CRC32 is pretty good. Few collisions, but slower, and the overhead of a 1k lookup table.

Snip all erroneous stuff about CRC distribution - my bad


Up until today I was going to use FNV-1a as my de facto hash-table hashing algorithm. But now I'm switching to Murmur2:

  • Faster
  • Better randomnessification of all classes of input

And I really, really hope there's something wrong with the SuperFastHash algorithm I found; it's too bad to be as popular as it is.

Update: From the MurmurHash3 homepage on Google:

(1) - SuperFastHash has very poor collision properties, which have been documented elsewhere.

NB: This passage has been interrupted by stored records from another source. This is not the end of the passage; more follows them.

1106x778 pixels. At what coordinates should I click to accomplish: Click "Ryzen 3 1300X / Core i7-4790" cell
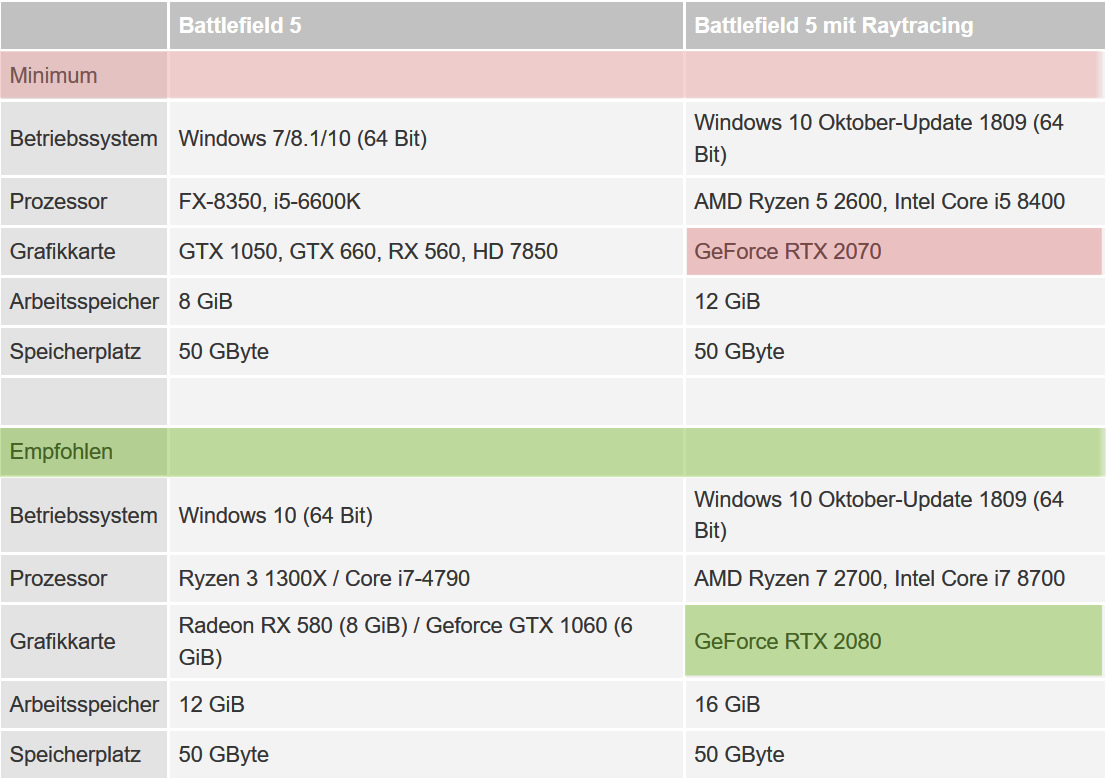point(324,578)
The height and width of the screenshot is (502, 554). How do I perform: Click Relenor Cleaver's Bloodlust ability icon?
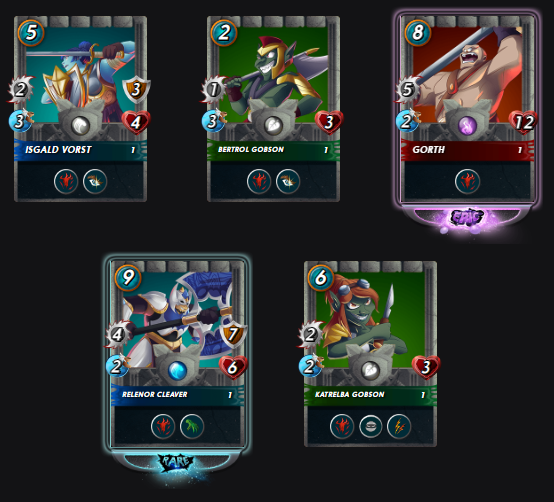(x=163, y=426)
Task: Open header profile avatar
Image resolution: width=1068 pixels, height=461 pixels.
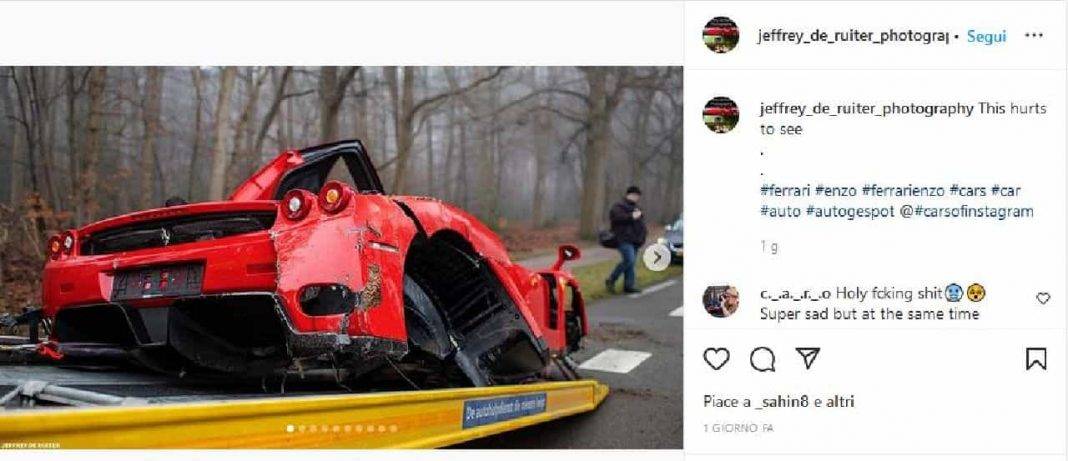Action: (x=721, y=35)
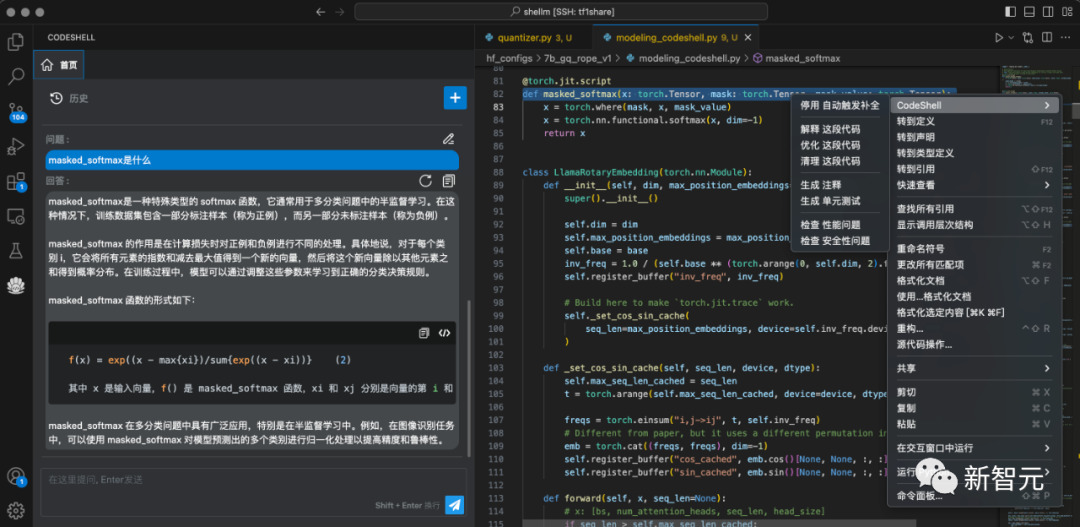Viewport: 1080px width, 527px height.
Task: Toggle 停用 自动触发补全 in the submenu
Action: click(839, 105)
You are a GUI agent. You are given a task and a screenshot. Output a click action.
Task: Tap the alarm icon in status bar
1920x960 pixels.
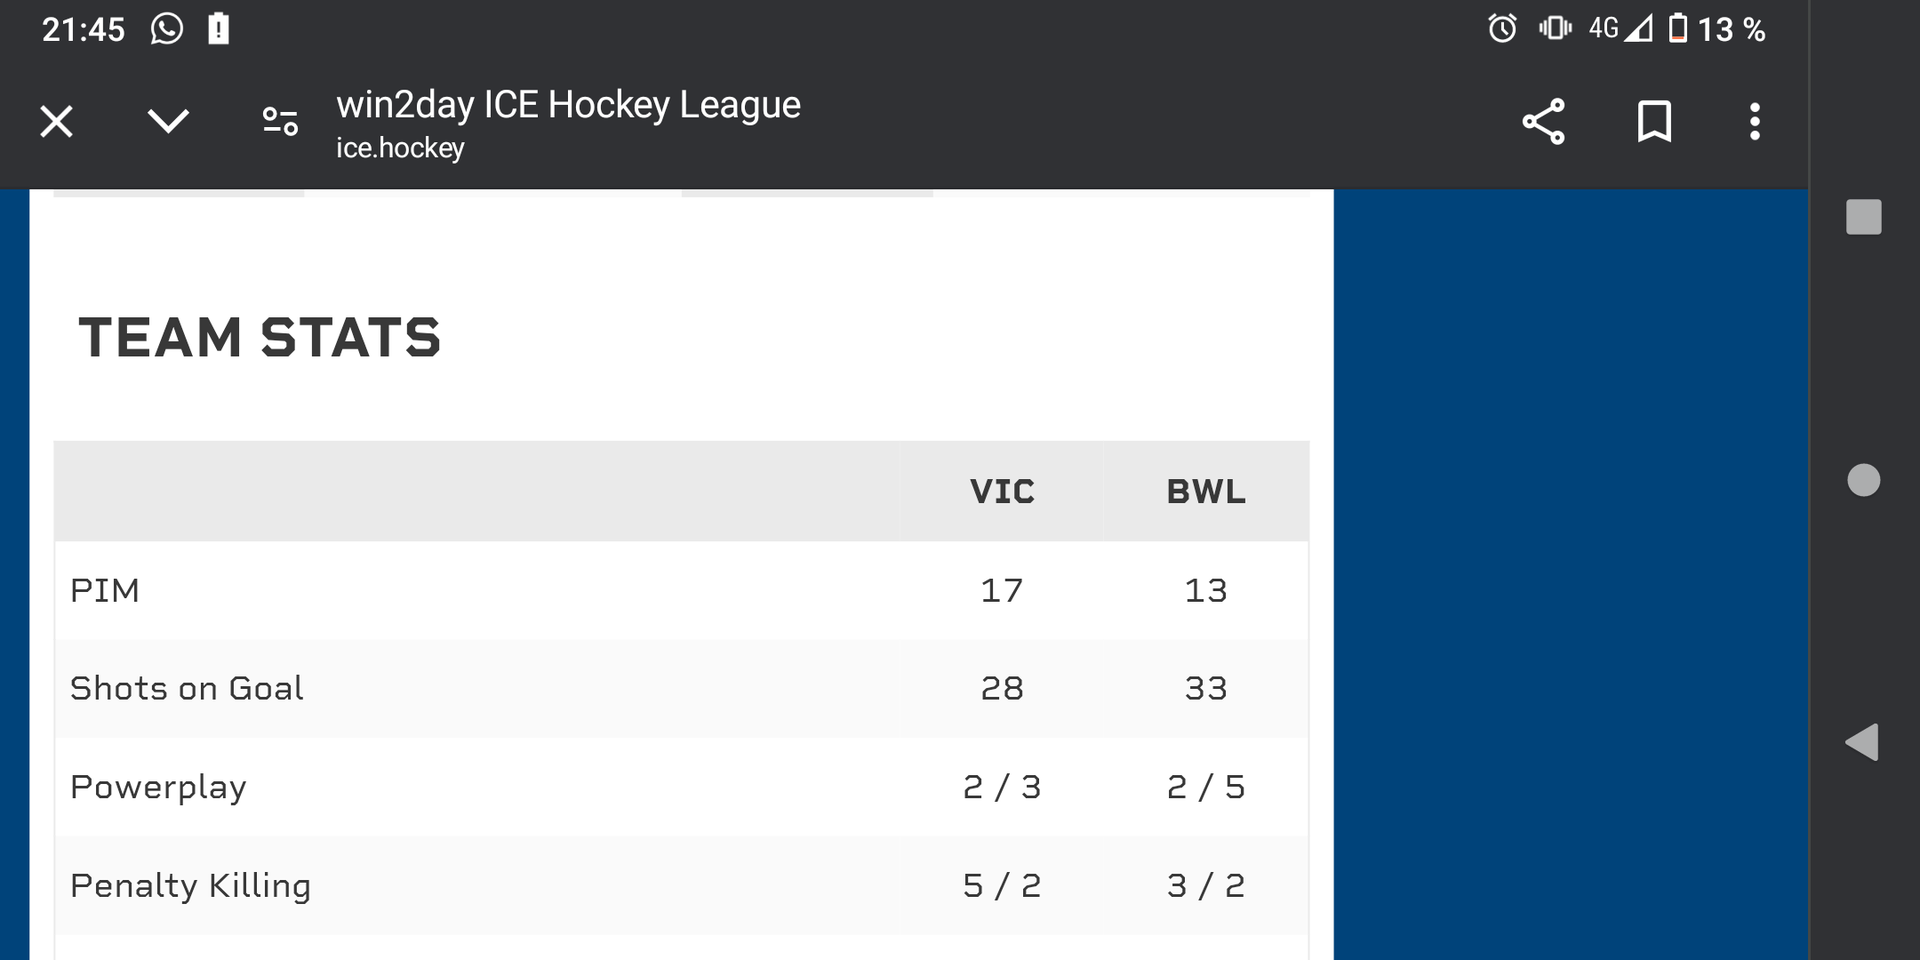[x=1502, y=28]
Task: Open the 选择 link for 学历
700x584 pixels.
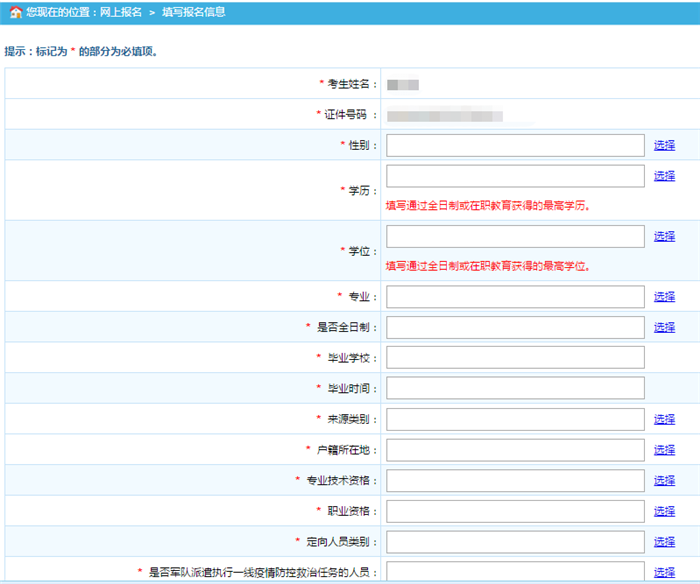Action: (664, 176)
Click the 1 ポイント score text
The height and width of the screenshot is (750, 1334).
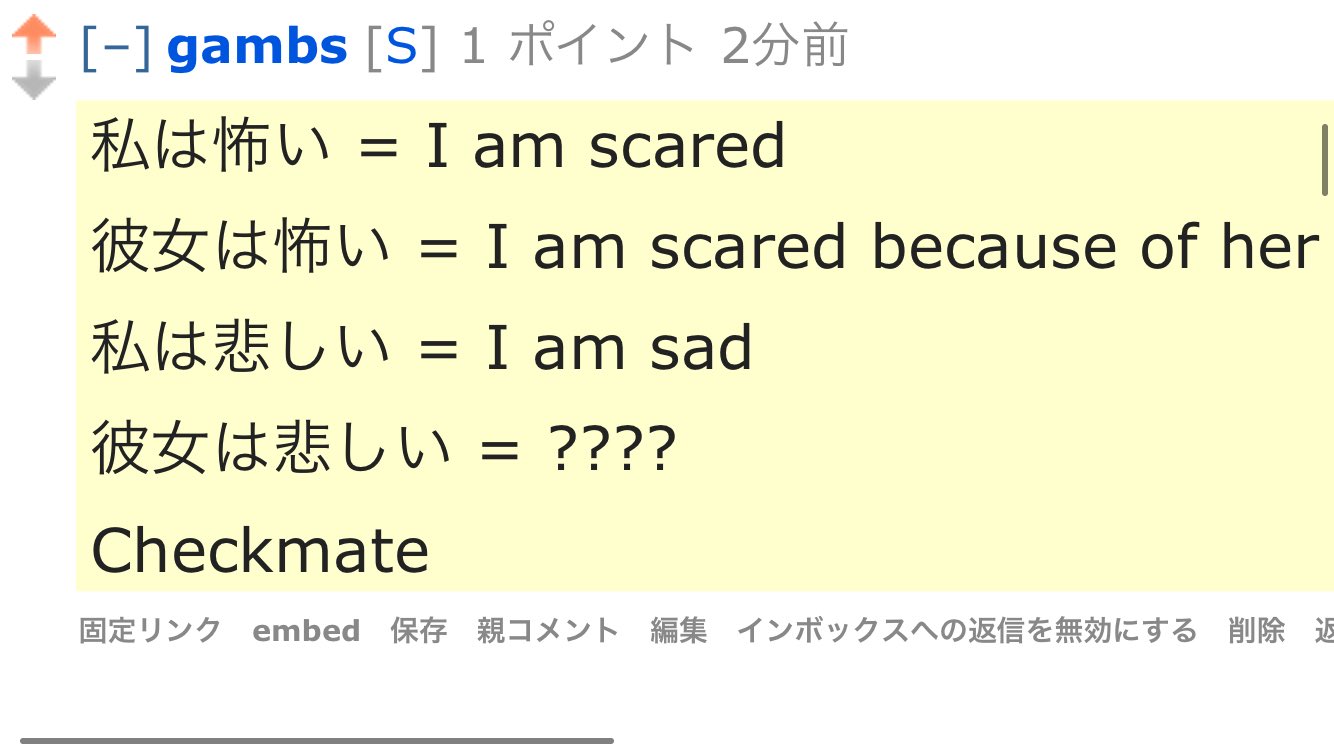tap(577, 47)
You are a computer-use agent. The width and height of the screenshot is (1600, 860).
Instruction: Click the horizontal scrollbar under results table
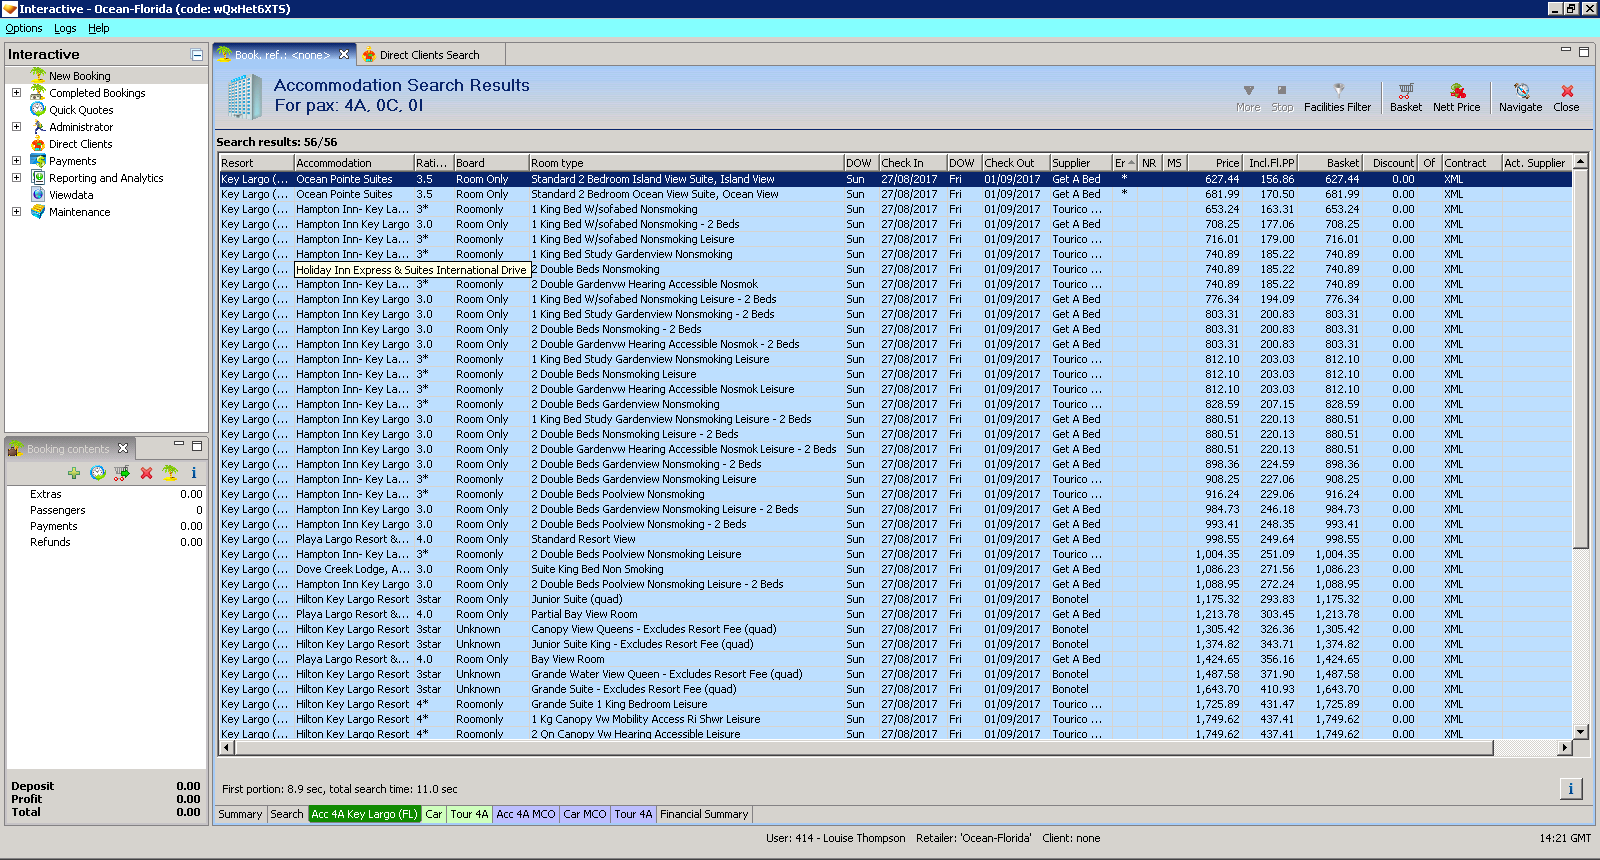click(860, 748)
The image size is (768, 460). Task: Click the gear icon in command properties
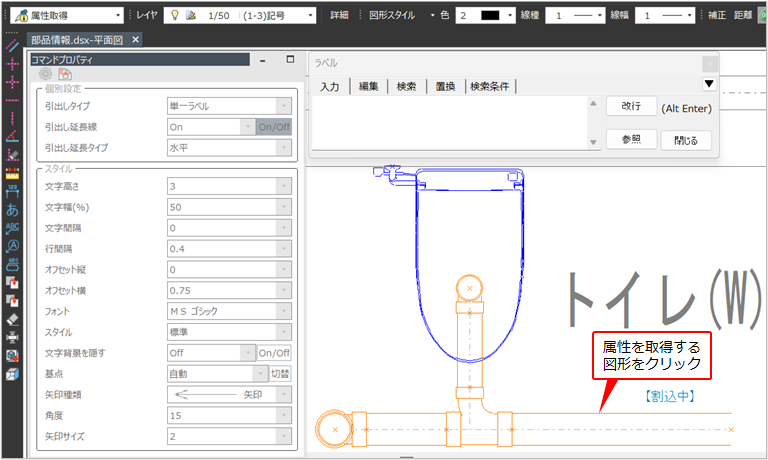pos(45,74)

So I guess it's not just me.

Update: I realized why Murmur is faster than the others. MurmurHash2 operates on four bytes at a time. Most algorithms are byte by byte:

for each octet in Key
   AddTheOctetToTheHash

This means that as keys get longer Murmur gets its chance to shine.


Update

GUIDs are designed to be unique, not random

A timely post by Raymond Chen reiterates the fact that "random" GUIDs are not meant to be used for their randomness. They, or a subset of them, are unsuitable as a hash key:

Even the Version 4 GUID algorithm is not guaranteed to be unpredictable, because the algorithm does not specify the quality of the random number generator. The Wikipedia article for GUID contains primary research which suggests that future and previous GUIDs can be predicted based on knowledge of the random number generator state, since the generator is not cryptographically strong.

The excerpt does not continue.